**WORK REQUIRED**
For every record beneath this instruction, give an exact repetition, omitting images.

[Saved data entries]
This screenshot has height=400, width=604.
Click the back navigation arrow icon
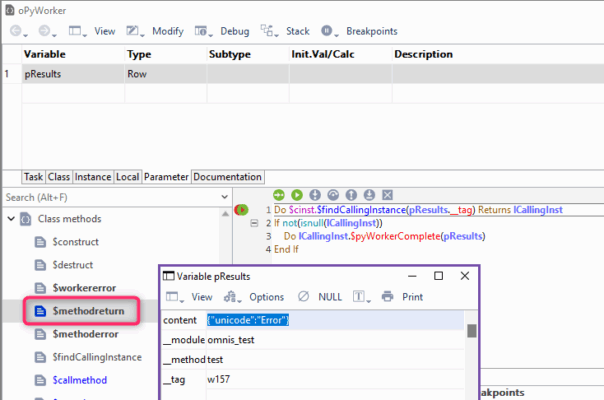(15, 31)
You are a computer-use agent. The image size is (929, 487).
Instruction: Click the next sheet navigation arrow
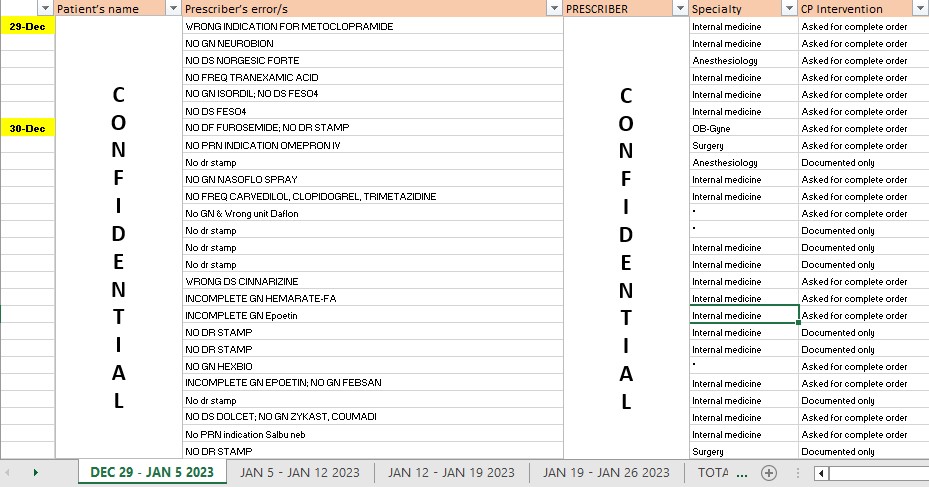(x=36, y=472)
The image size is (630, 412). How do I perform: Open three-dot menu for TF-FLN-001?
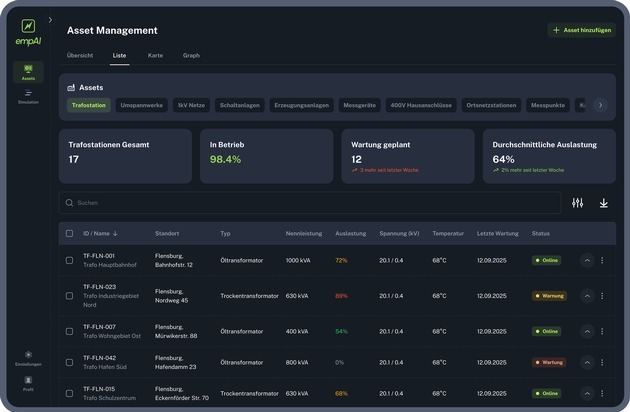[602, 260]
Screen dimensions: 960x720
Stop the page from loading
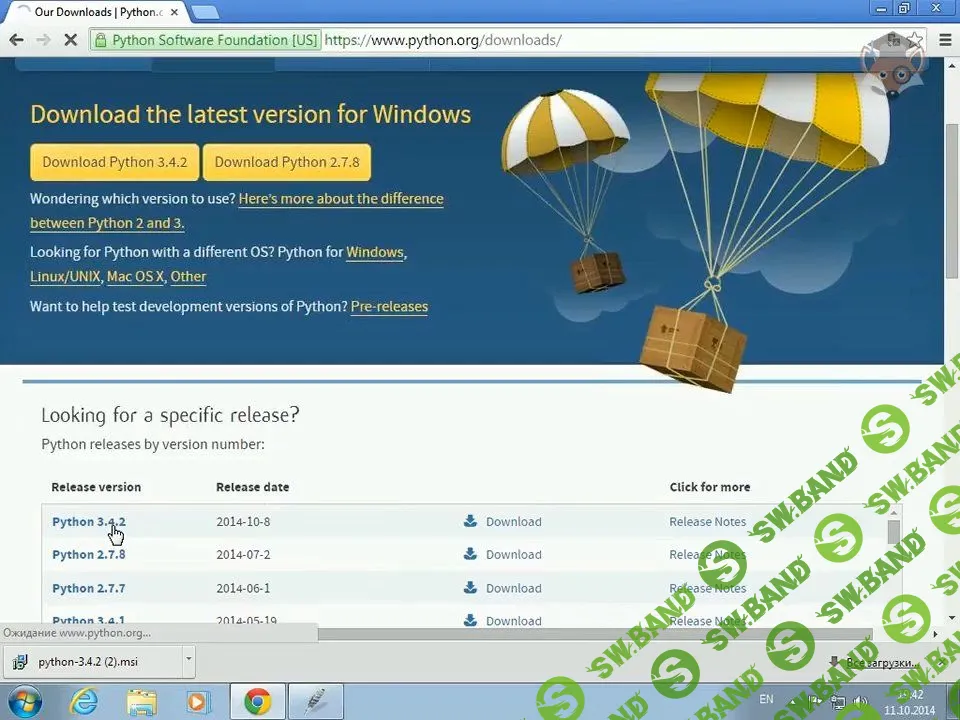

**RESPONSE BELOW**
This screenshot has height=400, width=604.
Click the back navigation arrow icon
(15, 31)
You are a computer-use agent. The image size is (929, 487).
Instruction: Click the next sheet navigation arrow
(x=36, y=472)
The image size is (630, 412). How do I perform: Open three-dot menu for TF-FLN-001?
[602, 260]
Screen dimensions: 960x720
Stop the page from loading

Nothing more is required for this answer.